Element and text location data
....................

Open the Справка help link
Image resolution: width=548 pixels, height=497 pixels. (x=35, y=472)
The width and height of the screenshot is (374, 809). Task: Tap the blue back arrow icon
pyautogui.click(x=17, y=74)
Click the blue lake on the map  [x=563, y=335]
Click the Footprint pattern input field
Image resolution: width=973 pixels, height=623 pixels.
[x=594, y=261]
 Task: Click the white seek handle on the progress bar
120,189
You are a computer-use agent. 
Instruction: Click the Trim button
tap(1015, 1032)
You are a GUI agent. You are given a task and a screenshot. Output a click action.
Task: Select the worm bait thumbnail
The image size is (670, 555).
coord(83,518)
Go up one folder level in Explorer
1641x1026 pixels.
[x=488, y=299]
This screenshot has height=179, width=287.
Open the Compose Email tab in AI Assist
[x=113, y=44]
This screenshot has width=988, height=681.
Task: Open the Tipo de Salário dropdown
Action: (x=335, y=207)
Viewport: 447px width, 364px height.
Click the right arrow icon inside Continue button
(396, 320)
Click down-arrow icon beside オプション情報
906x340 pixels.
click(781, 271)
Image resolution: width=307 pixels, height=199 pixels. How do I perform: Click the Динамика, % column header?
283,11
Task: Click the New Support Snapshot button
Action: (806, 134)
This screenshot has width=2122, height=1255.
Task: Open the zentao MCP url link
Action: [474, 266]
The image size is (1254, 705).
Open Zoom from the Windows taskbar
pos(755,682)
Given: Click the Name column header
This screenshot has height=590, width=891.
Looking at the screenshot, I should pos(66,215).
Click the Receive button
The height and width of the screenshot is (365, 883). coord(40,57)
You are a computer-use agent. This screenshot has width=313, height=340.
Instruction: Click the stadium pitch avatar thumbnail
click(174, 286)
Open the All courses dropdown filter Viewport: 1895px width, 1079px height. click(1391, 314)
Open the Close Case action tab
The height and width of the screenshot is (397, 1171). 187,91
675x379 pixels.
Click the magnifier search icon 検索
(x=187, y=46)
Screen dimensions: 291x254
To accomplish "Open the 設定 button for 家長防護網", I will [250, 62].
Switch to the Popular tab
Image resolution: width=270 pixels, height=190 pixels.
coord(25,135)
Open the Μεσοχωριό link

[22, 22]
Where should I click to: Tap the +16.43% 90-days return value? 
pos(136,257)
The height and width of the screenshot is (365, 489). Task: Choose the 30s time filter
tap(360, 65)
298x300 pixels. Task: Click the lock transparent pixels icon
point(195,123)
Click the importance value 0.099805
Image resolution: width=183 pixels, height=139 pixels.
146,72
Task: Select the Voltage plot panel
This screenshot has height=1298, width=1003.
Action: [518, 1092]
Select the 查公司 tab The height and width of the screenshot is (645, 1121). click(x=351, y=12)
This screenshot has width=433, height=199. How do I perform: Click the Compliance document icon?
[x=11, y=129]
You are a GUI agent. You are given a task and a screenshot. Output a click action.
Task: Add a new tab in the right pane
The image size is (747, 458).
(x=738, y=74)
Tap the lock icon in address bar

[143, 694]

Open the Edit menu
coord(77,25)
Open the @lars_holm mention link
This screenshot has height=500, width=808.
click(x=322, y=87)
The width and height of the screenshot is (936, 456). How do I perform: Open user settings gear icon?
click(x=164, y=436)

....................

Can you render all of the lines above as a numbered list, leaving out the blank ones?

1. Open the Справка help link
2. Image resolution: width=548 pixels, height=497 pixels. (x=35, y=472)
3. The width and height of the screenshot is (374, 809). Task: Tap the blue back arrow icon
4. pyautogui.click(x=17, y=74)
5. Click the blue lake on the map  [x=563, y=335]
6. Click the Footprint pattern input field
7. Image resolution: width=973 pixels, height=623 pixels.
8. [x=594, y=261]
9.  Task: Click the white seek handle on the progress bar
10. 120,189
11. You are a computer-use agent. 
12. Instruction: Click the Trim button
13. tap(1015, 1032)
14. You are a GUI agent. You are given a task and a screenshot. Output a click action.
15. Task: Select the worm bait thumbnail
16. The image size is (670, 555).
17. coord(83,518)
18. Go up one folder level in Explorer
19. 1641x1026 pixels.
20. [x=488, y=299]
21. This screenshot has height=179, width=287.
22. Open the Compose Email tab in AI Assist
23. [x=113, y=44]
24. This screenshot has width=988, height=681.
25. Task: Open the Tipo de Salário dropdown
26. Action: (x=335, y=207)
27. Viewport: 447px width, 364px height.
28. Click the right arrow icon inside Continue button
29. (396, 320)
30. Click down-arrow icon beside オプション情報
31. 906x340 pixels.
32. click(781, 271)
33. Image resolution: width=307 pixels, height=199 pixels. How do I perform: Click the Динамика, % column header?
34. 283,11
35. Task: Click the New Support Snapshot button
36. Action: (806, 134)
37. This screenshot has width=2122, height=1255.
38. Task: Open the zentao MCP url link
39. Action: [474, 266]
40. The image size is (1254, 705).
41. Open Zoom from the Windows taskbar
42. pos(755,682)
43. Given: Click the Name column header
44. This screenshot has height=590, width=891.
45. Looking at the screenshot, I should pos(66,215).
46. Click the Receive button
47. The height and width of the screenshot is (365, 883). coord(40,57)
48. You are a computer-use agent. This screenshot has width=313, height=340.
49. Instruction: Click the stadium pitch avatar thumbnail
50. click(174, 286)
51. Open the All courses dropdown filter Viewport: 1895px width, 1079px height. click(1391, 314)
52. Open the Close Case action tab
53. The height and width of the screenshot is (397, 1171). 187,91
54. 675x379 pixels.
55. Click the magnifier search icon 検索
56. (x=187, y=46)
57. Screen dimensions: 291x254
58. To accomplish "Open the 設定 button for 家長防護網", I will [250, 62].
59. Switch to the Popular tab
60. Image resolution: width=270 pixels, height=190 pixels.
61. coord(25,135)
62. Open the Μεσοχωριό link
63. [22, 22]
64. Where should I click to: Tap the +16.43% 90-days return value? 
65. pos(136,257)
66. The height and width of the screenshot is (365, 489). Task: Choose the 30s time filter
67. tap(360, 65)
68. 298x300 pixels. Task: Click the lock transparent pixels icon
69. point(195,123)
70. Click the importance value 0.099805
71. Image resolution: width=183 pixels, height=139 pixels.
72. 146,72
73. Task: Select the Voltage plot panel
74. This screenshot has height=1298, width=1003.
75. Action: [518, 1092]
76. Select the 查公司 tab The height and width of the screenshot is (645, 1121). click(x=351, y=12)
77. This screenshot has width=433, height=199. How do I perform: Click the Compliance document icon?
78. [x=11, y=129]
79. You are a GUI agent. You are given a task and a screenshot. Output a click action.
80. Task: Add a new tab in the right pane
81. The image size is (747, 458).
82. (x=738, y=74)
83. Tap the lock icon in address bar
84. [143, 694]
85. Open the Edit menu
86. coord(77,25)
87. Open the @lars_holm mention link
88. This screenshot has height=500, width=808.
89. click(x=322, y=87)
90. The width and height of the screenshot is (936, 456). How do I perform: Open user settings gear icon?
91. click(x=164, y=436)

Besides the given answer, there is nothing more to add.